Ce qui reste le plus après Forge, ce n'est pas tant le dénouement de l'intrigue policière, qui se déroule de manière prévisible, la cupidité menant à la chute, que la tragédie douce-amère de l'arc narratif de Coco. Andie Ju lui confère un équilibre remarquable, une résilience tranquille qui laisse entrevoir le poids d'un potentiel gâché. Coco est clairement une artiste douée, mais ses talents sont consumés par la contrefaçon.

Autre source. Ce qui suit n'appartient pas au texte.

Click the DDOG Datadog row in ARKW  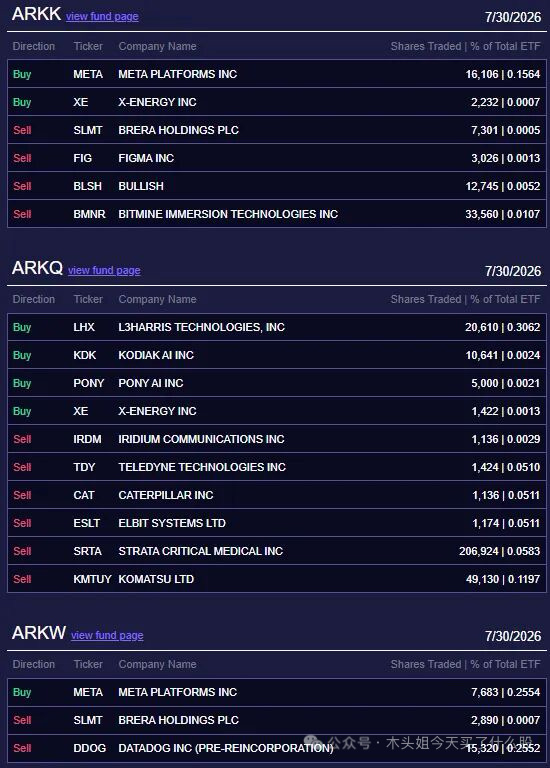(x=277, y=748)
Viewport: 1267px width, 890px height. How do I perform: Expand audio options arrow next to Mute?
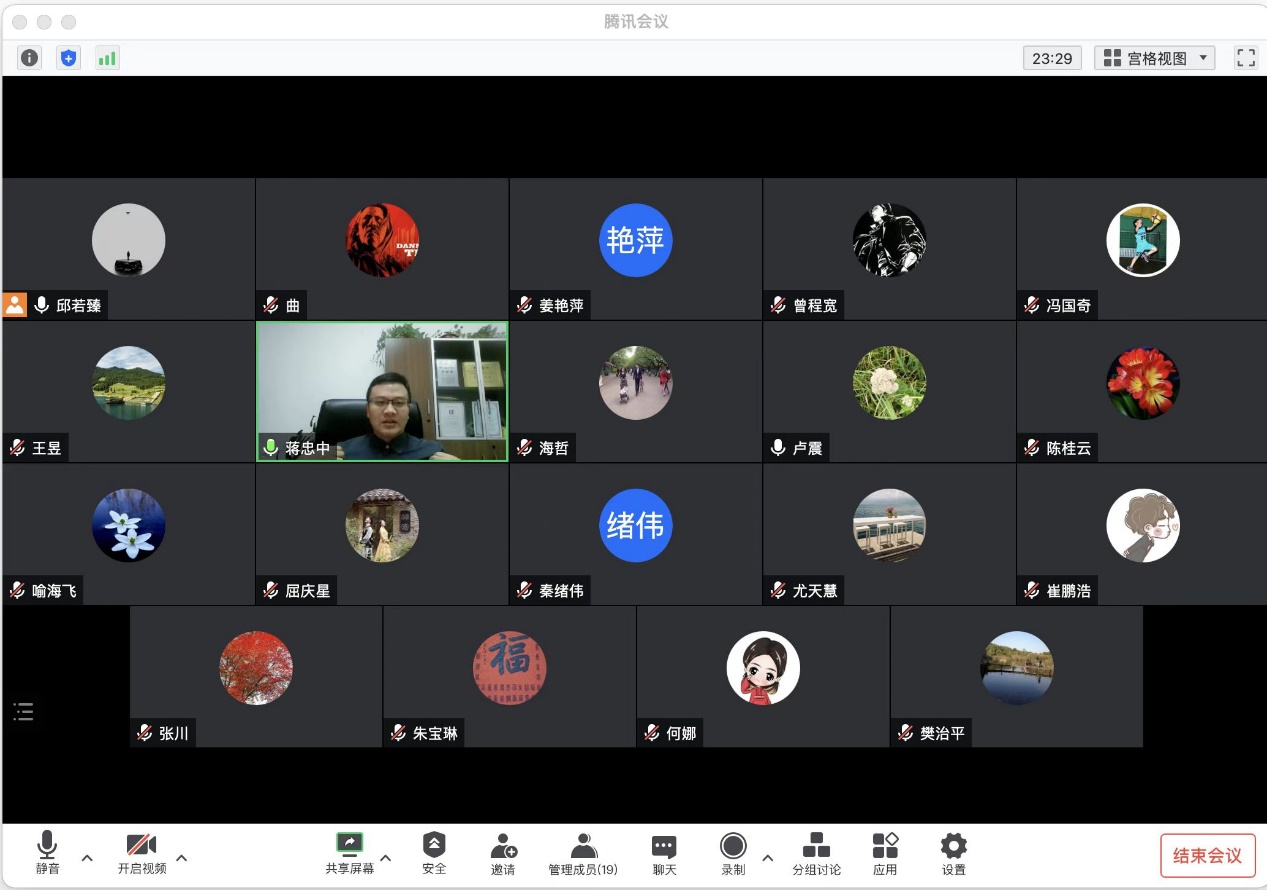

Lorsque Holden, interprété par Edmund Donovan, lui demande sans détour si elle ne se sent jamais mal à l'aise de falsifier des œuvres d'art alors qu'elle pourrait créer les siennes, cela cristallise la douleur morale au cœur du film. La prise de conscience de Coco que la tromperie peut offrir plus de reconnaissance – et plus de récompenses financières – que la création authentique est à la fois déchirante et évocatrice à une époque où l'authenticité est souvent en conflit avec le commerce.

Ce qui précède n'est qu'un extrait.